All too often, cowed policymakers throughout the U.S. blindly accept the assertions and demands of environmental extremists as somehow representing mainstream opinion or scientific fact. With the new LEED v4 standards approved earlier this month by the U.S. Green Building Council (USGBC) providing the latest example, it’s time for those policymakers to finally apply scrutiny to LEED and how it continues to negatively affect our domestic timber industry.
As we’ve documented before, LEED standards institutionalize a destructive bias against the vast majority of American timber, which receives certification by alternative systems.
Unfortunately, too many members of the public also associate LEED with “green” without serious thought. But as we noted, LEED has the effect of raising the prices of timber, reducing consumer choices, threatening jobs and growth and favoring overseas competitors at the expense of domestic businesses. The market gets distorted without yielding any corresponding environmental benefits.
Even though it has been “rebranded,” the folly of LEED remains its preferences for timber certified by the Forest Stewardship Council (FSC). Its “leadership extraction practices” credit is only eligible for those using “wood products [that] must be certified by the Forest Stewardship Council or USGBC-approved equivalent.” Builders that use FSC timber are more likely to enter LEED building projects than others.
The problem for our domestic timber industry is that 90% of FSC timber comes from abroad. Policies that enforce LEED therefore increase the chances of foreign wood entering American building markets than would normally be the case under a true free-market in which FSC-certified products compete on a level playing field with Sustainable Forestry Initiative (SFI) and American Tree Farm System (ATFS)-certified materials. The combined SFI and ATFS-certified forestland in the U.S. outnumbers that of FSC by millions of acres, so a pro-FSC framework automatically disadvantages a majority of Americans in the forest products industry in order to benefit a much smaller minority.
Moreover, the financial costs of this FSC-centric framework are considerable for American consumers, our broader economy, and the environment. For example, FSC wood costs 15-20% more than other types of timber, according to numerous estimates. The American Consumer Institute (ACI) estimated that making FSC-certification a binding requirement for American forests leads to $10 billion in annual consumer welfare losses for wood products. Another recent study by EconoSTATS similarly determined that mandatory FSC standards would lead to 41,000 job losses in Oregon and Arkansas alone. And in ecological terms, importing lumber from countries such as Brazil and Russia, where FSC is active, entails significant transportation costs. FSC also enforces lower standards for certification in those countries, and many Asian and South American nations lack environmental safeguards that are taken for granted in the U.S.

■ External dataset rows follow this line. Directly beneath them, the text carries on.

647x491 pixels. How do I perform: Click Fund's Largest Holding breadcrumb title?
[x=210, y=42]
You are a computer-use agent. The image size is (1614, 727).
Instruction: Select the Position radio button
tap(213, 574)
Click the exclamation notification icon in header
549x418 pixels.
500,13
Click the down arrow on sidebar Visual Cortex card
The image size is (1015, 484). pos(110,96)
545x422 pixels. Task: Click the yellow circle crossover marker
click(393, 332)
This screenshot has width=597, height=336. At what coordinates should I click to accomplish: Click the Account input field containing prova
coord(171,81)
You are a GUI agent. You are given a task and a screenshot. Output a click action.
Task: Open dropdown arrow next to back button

In effect, the FSC framework displaces high-quality domestic lumber for foreign wood harvested under questionable circumstances.

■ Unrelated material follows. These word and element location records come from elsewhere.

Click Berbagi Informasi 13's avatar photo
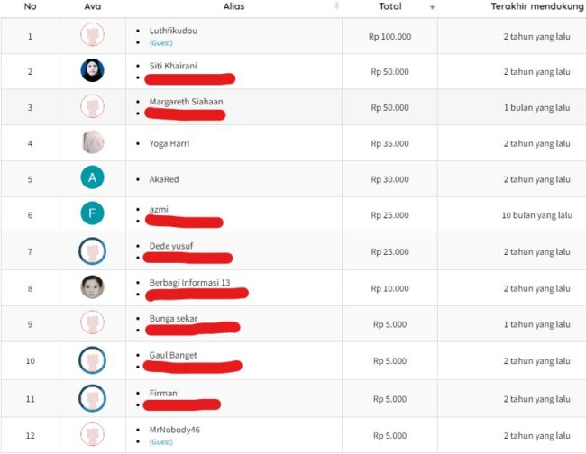Image resolution: width=586 pixels, height=454 pixels. tap(92, 286)
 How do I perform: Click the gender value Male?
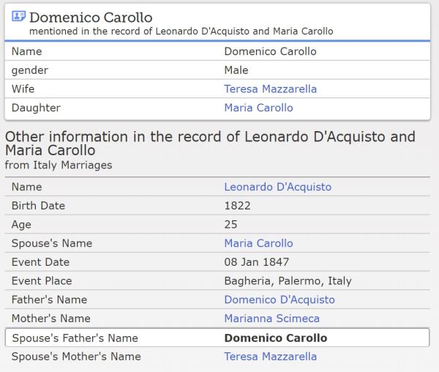point(236,70)
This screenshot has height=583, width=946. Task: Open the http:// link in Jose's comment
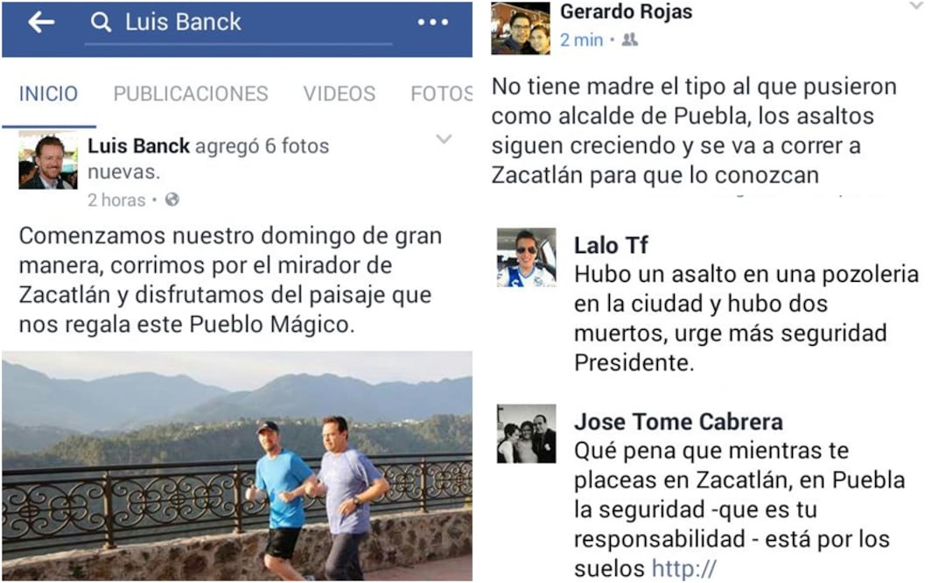[x=684, y=568]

While the U.S. Green Building Council (USGBC) ignored the input of hundreds of local, state and federal officials, conservationists, small and large businesses and academics who called for a revision to LEED’s treatment of domestic timber, a number of states are taking action on their own. In the last few years, Maine, Georgia, Florida, Oregon, Alabama, Mississippi and Tennessee have taken steps to nullify or mitigate the negative effects of LEED. Through legislation and executive orders, these states are opening up building markets to larger amounts of timber certified by credible standards like ATFS and SFI.
The more states that follow in their footsteps, the better.